De l’espoir et des solutions, tout de même

La difficulté d’atteindre l’objectif d’une éducation pour tous dépasse sans doute les seules questions reliées à l’enseignement. Peut-on concevoir en effet une éducation plus accessible sans véritable plan généralisé de lutte contre la pauvreté ? On ne peut établir un système d’é ducation sans tout ce qui va avec : de bonnes mesures sanitaires, de l’eau et une alimentation de qualité accessibles à tous, des transports, un environnement sain. L’économie de guerre, soutenue par le gouvernement des États-Unis, le libéralisme économique, qui permet d’assembler des fortunes inimaginables dans les coffres de quelques individus, l’exploitation sans restrictions des combustibles, qui contribue au réchauffement de la planète et qui provoque des sécheresses, de la désertification et des catastrophes naturelles, ne font que contribuer à affaiblir les pays les plus démunis et à rendre plus difficile l’accessibilité à l’éducation.

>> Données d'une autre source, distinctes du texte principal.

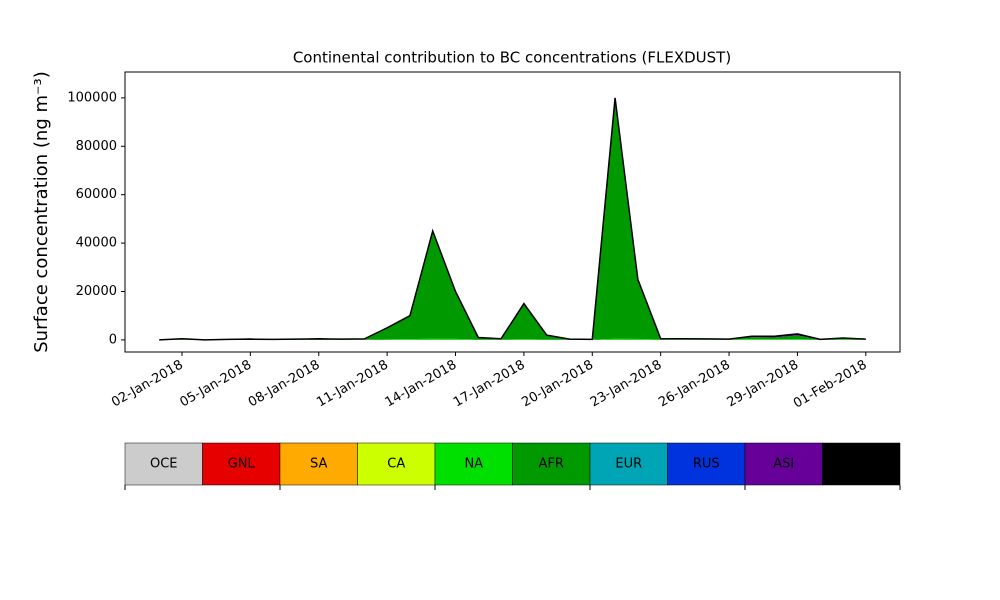 This screenshot has width=1000, height=600. I want to click on legend-label: AFR, so click(552, 464).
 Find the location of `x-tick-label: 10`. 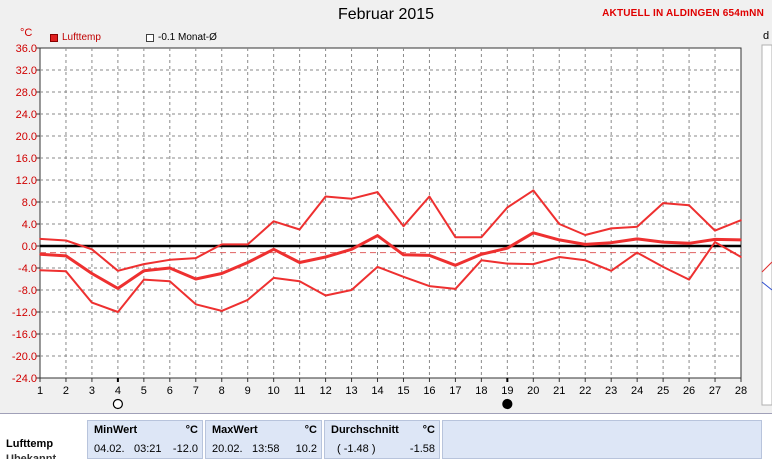

x-tick-label: 10 is located at coordinates (274, 391).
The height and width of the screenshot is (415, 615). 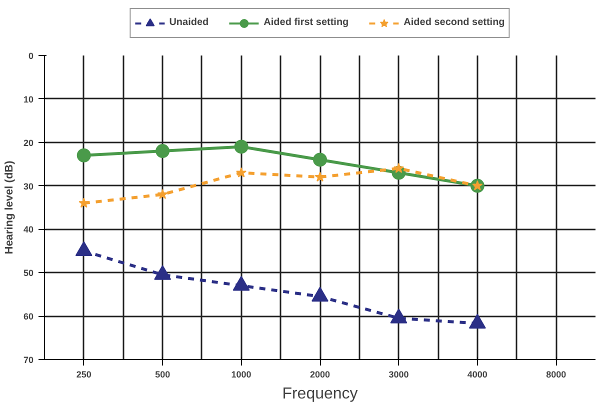 What do you see at coordinates (10, 207) in the screenshot?
I see `y-axis-title: Hearing level (dB)` at bounding box center [10, 207].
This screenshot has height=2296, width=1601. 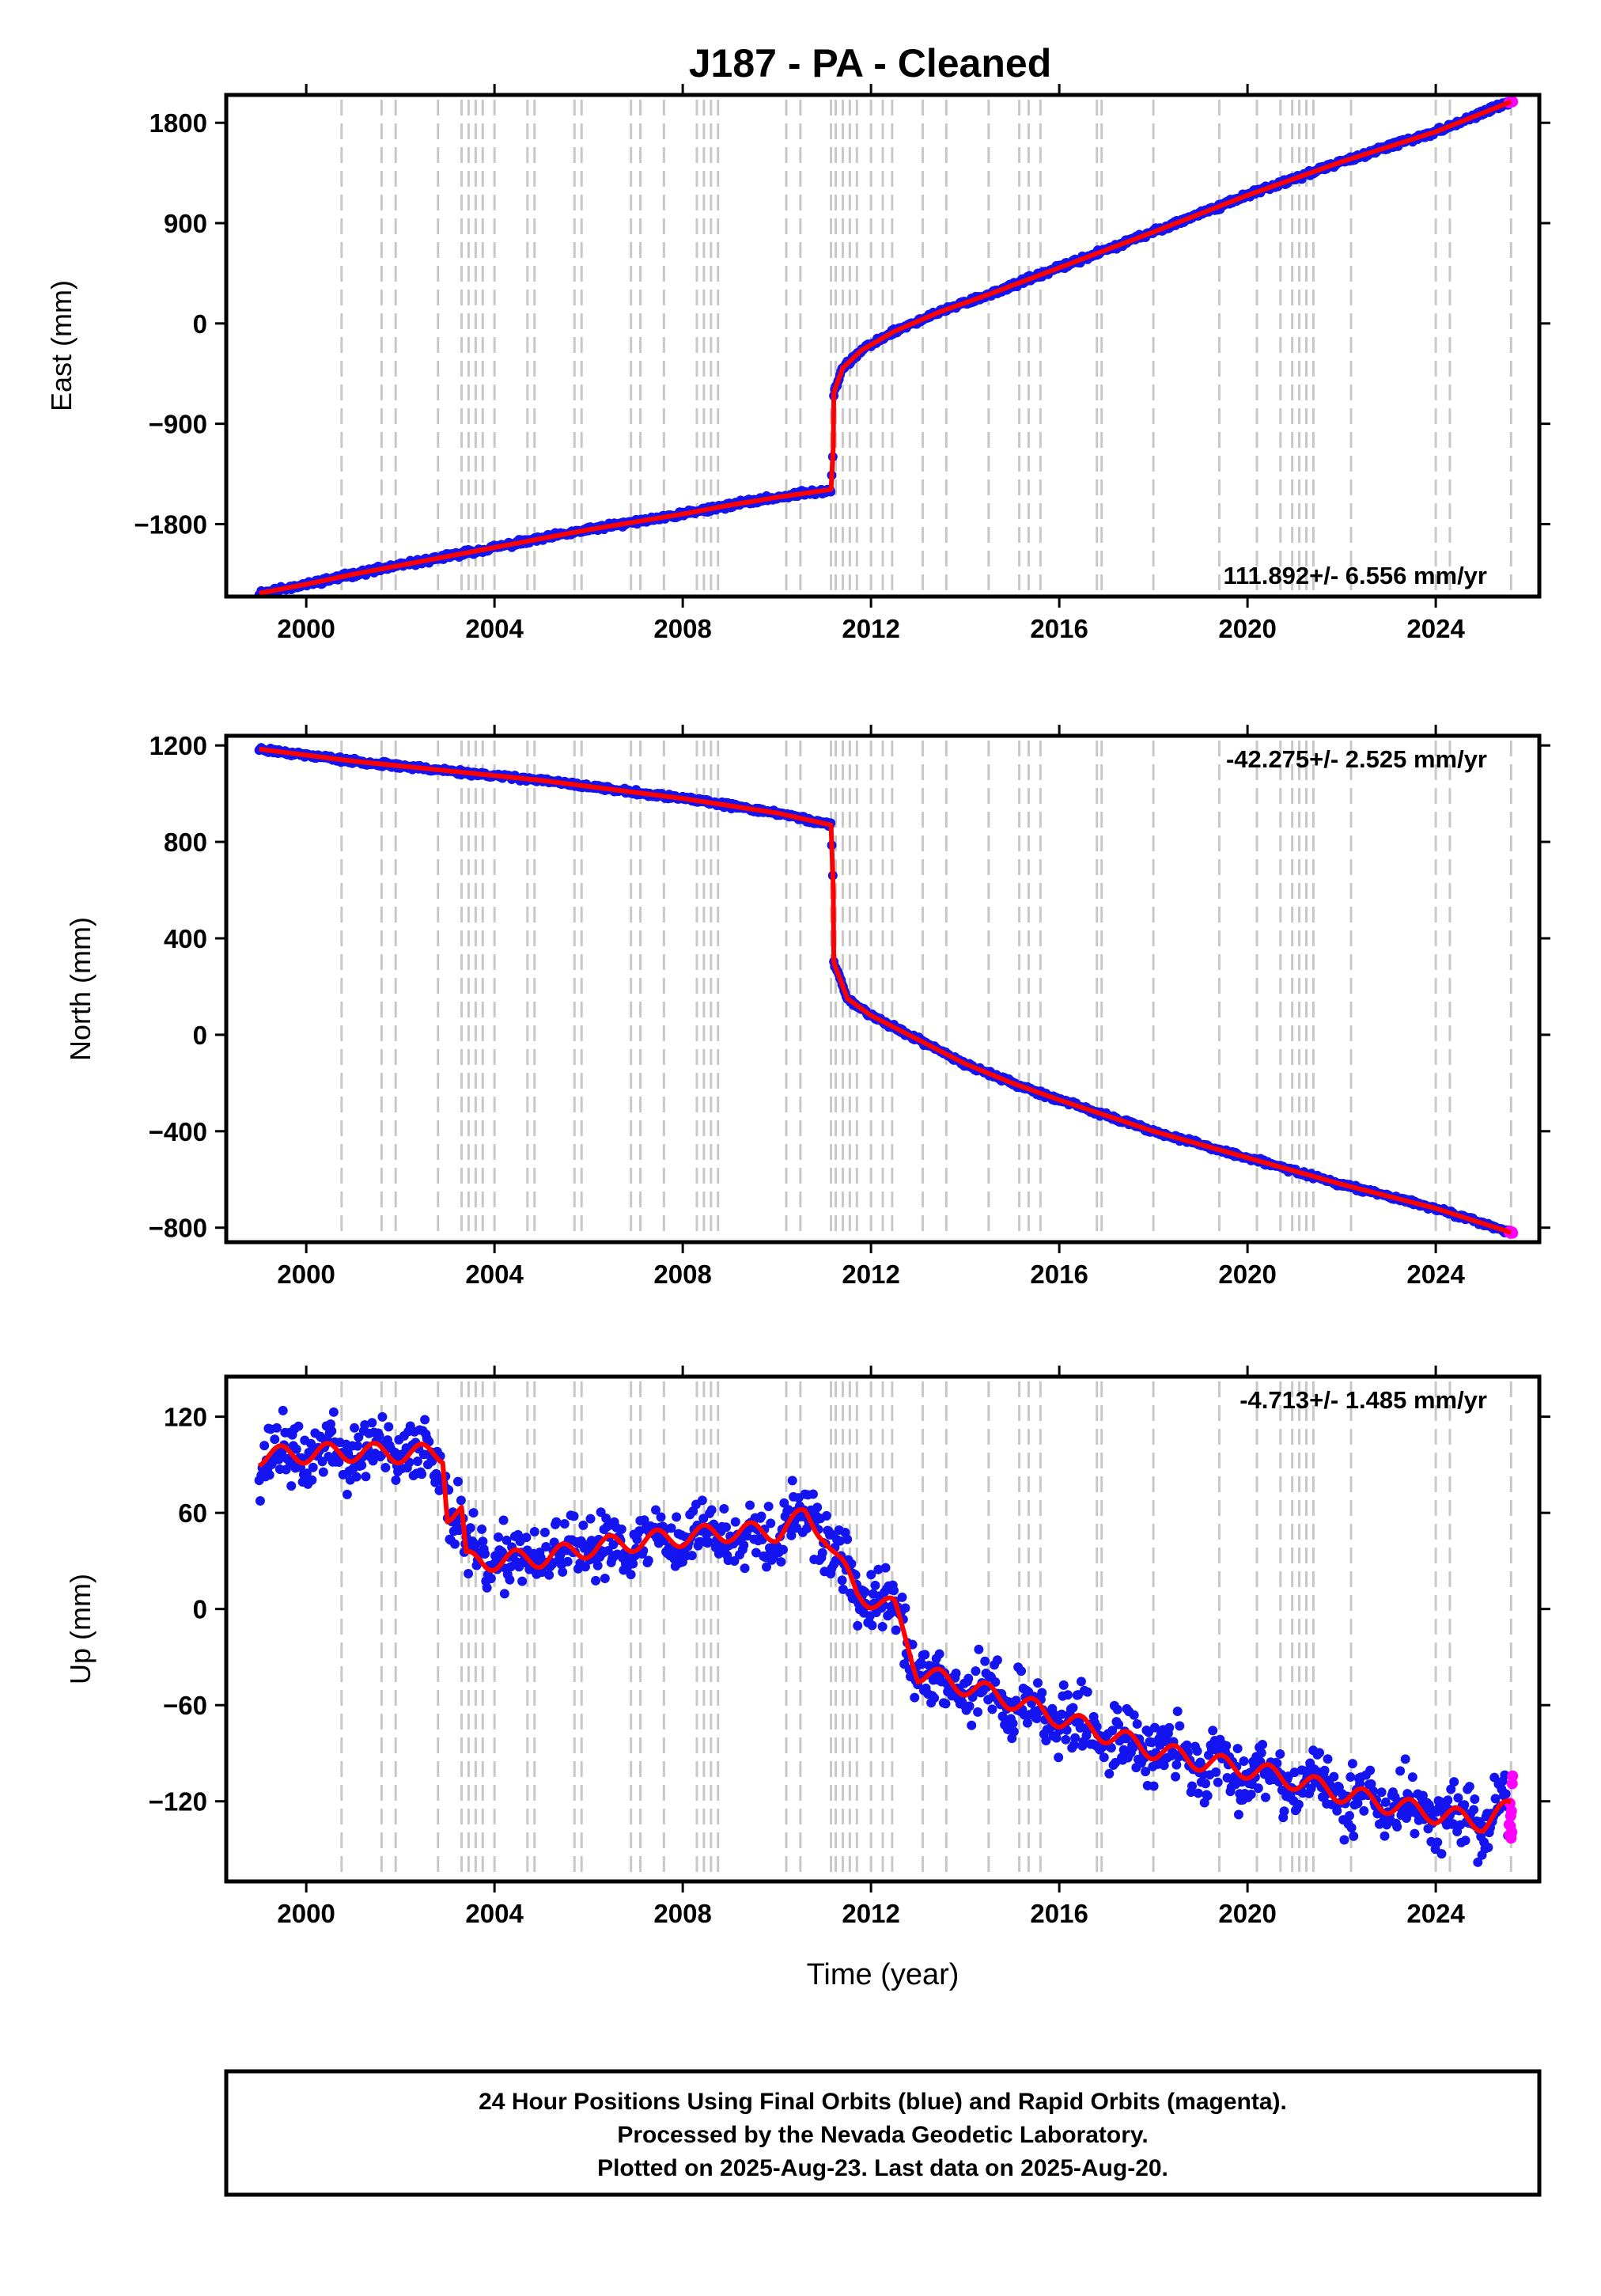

L’éducation reste cependant le moyen le plus sûr pour contribuer à d’importants changements et permet de former des individus soutenant les politiques qui servent l’intérêt de la majorité. Ainsi devient-il particulièrement important de secouer l’inertie de nos gouvernements dans le cadre de la Campagne Éducation pour tous. La Campagne mondiale pour l’éducation soutient une série d’actions dont le but est de forcer les gouvernements à donner ce qu’ils ont promis. Parmi celles-ci, une sollicitation constante des élus, afin qu’ils rendent des comptes sur le dossier de l’éducation pour tous.

Le Canada n’a d’ailleurs pas une position enviable dans le dossier. Jamais parmi les plus généreux, et pas non plus parmi les plus chiches, notre pays s’intègre à la majorité des nations riches qui restent tristement inertes, donnent toujours moins que prévu et se contentent de formuler de beaux discours humanistes sur le sujet. Ne pas se distinguer en restant aussi médiocre que les autres. Est-ce une politique acceptable pour notre pays ?

1 Dans Piètres performances, bulletin scolaire sur la contribution des pays riches à l’Éducation primaire universelle d’ici à 2015, Campagne mondiale pour l’éducation, septembre 2006.